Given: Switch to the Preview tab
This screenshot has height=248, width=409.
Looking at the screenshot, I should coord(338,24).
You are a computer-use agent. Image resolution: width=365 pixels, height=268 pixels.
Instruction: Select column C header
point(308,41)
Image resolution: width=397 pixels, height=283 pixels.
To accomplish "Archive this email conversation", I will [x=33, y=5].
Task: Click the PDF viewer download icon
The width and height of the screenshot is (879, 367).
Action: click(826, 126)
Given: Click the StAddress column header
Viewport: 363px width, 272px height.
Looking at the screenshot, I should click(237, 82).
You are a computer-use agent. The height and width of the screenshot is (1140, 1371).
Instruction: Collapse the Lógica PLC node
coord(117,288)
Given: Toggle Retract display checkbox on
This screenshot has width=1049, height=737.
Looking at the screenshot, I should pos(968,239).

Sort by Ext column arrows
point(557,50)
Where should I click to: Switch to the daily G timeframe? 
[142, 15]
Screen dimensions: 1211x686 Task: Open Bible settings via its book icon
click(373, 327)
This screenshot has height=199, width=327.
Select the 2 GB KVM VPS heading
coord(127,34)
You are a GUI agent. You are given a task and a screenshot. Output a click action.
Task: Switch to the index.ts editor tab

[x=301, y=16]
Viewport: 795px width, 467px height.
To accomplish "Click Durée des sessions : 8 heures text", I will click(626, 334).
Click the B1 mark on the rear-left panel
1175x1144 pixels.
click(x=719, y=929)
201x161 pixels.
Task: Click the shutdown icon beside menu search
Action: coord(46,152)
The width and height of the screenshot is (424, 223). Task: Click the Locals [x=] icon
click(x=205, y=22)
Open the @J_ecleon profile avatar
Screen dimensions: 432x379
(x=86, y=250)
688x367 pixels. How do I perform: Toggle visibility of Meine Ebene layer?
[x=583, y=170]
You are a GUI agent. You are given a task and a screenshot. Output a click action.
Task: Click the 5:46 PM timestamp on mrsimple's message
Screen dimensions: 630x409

--------------------------------------------------

What is needed ▸
Return each line above that contains the word "resolution". Uppercase and lowercase must match.

The reply ▸
You are a computer-use agent. Image resolution: width=365 pixels, height=268 pixels.
Image resolution: width=397 pixels, height=283 pixels.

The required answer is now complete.